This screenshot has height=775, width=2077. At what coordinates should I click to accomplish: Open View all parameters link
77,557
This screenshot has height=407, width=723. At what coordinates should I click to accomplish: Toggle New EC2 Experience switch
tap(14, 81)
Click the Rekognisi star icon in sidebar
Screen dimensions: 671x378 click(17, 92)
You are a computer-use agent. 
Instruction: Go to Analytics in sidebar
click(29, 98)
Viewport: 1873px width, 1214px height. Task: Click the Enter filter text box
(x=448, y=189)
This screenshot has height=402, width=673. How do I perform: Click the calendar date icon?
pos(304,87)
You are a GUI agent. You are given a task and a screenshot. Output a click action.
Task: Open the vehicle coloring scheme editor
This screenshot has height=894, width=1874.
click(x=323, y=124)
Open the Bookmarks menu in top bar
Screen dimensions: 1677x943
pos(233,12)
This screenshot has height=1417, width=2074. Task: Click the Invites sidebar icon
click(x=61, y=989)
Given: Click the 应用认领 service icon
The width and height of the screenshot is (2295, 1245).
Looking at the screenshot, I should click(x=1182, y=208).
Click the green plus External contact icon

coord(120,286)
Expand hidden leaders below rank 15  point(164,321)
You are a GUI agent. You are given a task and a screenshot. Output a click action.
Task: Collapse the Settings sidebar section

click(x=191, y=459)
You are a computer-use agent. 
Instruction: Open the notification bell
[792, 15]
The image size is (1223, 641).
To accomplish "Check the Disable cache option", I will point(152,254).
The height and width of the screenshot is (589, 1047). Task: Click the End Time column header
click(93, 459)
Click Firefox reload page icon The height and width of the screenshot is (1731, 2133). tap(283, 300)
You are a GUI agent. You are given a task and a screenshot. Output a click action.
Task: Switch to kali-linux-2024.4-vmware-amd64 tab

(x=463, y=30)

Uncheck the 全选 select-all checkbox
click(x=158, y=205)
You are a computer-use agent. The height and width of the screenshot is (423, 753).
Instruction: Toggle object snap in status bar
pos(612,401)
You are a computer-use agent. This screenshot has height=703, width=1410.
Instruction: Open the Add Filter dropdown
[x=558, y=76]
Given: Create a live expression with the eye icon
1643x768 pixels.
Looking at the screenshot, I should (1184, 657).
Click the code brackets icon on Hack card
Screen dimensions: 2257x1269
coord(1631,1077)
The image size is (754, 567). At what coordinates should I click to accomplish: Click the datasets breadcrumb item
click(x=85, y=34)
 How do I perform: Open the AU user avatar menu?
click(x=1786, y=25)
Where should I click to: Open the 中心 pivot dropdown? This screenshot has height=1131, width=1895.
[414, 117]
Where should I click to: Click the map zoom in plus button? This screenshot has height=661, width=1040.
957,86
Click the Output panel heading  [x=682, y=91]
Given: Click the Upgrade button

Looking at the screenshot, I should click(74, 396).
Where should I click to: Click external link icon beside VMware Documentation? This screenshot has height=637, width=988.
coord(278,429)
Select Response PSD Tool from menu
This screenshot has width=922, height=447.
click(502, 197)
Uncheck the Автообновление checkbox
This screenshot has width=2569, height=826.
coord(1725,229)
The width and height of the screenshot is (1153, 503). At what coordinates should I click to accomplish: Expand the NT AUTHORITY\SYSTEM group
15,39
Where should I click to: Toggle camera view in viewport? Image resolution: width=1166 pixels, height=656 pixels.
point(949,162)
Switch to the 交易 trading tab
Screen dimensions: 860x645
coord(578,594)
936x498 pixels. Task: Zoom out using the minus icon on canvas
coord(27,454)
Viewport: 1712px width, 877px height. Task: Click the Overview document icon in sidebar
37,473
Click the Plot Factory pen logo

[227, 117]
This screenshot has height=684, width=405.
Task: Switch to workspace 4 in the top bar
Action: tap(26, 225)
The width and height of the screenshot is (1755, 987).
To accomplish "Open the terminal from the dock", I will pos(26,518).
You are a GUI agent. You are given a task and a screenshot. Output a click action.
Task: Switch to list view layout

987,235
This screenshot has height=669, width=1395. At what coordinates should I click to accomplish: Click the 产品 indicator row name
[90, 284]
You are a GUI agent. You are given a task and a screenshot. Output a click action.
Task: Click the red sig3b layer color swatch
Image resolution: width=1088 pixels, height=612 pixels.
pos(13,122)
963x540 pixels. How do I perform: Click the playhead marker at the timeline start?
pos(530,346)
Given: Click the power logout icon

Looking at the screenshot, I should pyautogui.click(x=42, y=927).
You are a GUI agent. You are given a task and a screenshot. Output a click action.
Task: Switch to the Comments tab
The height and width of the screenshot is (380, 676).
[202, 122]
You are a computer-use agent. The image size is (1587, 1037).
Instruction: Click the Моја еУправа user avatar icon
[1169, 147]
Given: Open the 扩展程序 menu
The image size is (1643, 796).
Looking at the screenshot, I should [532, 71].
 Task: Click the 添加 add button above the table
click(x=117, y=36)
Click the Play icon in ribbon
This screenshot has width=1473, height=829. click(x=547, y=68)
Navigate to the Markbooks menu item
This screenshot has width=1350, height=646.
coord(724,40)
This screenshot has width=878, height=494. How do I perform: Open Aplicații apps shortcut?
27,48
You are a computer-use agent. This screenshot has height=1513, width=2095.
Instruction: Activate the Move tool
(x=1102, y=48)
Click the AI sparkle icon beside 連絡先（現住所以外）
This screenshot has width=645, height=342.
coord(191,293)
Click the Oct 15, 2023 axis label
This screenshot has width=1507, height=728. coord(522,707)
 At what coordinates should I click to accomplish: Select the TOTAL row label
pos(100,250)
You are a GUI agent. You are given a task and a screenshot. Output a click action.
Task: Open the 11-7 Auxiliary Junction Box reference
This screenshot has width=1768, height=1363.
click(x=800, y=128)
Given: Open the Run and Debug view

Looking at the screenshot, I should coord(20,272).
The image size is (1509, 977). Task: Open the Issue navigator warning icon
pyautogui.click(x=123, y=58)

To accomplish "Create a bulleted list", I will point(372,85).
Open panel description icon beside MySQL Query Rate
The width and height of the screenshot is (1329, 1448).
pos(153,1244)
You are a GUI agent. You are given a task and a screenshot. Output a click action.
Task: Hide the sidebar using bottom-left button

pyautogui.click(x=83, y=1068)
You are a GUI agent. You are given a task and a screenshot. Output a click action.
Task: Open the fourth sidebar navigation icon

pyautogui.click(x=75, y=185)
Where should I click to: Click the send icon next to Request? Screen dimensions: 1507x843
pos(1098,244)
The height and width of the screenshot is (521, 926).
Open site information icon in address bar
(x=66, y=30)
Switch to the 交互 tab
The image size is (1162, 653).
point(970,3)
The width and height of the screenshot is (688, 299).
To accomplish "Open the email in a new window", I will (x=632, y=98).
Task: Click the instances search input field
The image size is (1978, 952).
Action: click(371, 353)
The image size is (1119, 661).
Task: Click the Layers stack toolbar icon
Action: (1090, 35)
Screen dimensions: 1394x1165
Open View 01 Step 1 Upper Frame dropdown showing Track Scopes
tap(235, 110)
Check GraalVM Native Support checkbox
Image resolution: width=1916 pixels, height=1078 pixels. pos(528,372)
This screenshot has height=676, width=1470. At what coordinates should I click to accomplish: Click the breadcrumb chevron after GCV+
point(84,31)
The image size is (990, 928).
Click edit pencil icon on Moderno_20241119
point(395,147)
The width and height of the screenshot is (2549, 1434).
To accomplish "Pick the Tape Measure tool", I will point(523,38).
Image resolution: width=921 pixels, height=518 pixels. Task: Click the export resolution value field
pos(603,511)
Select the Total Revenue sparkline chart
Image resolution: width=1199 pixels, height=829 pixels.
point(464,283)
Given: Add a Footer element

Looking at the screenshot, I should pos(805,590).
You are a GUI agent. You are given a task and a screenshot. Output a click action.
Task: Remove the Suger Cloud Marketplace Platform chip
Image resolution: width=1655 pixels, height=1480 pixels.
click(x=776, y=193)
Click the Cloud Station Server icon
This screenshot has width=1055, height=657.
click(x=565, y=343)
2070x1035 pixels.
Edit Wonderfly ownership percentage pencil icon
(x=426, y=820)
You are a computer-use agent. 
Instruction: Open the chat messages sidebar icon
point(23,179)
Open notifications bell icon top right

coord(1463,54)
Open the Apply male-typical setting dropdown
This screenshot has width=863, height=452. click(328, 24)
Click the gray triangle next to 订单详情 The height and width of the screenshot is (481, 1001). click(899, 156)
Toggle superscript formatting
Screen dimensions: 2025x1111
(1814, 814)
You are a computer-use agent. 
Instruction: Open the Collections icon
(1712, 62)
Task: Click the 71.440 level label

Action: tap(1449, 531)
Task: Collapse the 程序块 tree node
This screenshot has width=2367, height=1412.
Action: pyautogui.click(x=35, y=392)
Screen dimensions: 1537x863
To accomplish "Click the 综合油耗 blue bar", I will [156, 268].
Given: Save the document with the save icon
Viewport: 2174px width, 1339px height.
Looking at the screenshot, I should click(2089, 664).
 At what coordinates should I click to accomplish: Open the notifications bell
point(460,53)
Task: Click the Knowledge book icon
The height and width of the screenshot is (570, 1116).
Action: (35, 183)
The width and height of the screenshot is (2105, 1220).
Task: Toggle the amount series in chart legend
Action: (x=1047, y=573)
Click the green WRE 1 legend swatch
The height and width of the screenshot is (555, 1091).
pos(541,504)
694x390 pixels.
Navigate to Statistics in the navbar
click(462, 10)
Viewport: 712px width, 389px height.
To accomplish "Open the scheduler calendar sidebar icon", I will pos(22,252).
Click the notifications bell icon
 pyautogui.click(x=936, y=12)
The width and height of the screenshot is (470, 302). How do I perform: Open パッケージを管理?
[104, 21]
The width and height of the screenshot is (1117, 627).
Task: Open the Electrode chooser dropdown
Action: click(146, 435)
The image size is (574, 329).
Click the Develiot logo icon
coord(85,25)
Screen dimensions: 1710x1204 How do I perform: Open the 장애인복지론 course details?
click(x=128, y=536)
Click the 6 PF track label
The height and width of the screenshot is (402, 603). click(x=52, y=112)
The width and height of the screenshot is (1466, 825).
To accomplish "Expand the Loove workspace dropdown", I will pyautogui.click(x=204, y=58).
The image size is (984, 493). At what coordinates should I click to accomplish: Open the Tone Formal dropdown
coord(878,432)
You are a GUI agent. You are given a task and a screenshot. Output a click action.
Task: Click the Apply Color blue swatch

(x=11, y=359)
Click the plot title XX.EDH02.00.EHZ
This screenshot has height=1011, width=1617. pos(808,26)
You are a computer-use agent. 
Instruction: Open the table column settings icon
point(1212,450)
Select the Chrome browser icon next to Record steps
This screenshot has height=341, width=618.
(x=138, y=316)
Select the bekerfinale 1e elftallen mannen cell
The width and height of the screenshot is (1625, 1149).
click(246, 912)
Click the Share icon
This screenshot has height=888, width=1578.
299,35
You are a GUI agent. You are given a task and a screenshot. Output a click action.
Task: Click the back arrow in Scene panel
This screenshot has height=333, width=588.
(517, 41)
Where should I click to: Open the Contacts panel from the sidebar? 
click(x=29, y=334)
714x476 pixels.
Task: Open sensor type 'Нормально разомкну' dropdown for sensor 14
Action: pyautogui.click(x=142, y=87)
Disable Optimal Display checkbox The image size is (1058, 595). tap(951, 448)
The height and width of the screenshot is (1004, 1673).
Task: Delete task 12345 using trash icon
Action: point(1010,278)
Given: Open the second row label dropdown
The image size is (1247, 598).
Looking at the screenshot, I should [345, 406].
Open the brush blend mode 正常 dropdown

-------------------------

■ ASSIGNMENT ■
Filter the data for the string "with" and copy every line that has it.

■ EXPECTED OUTPUT ■
Given: Create a live expression with the eye icon
Given: Save the document with the save icon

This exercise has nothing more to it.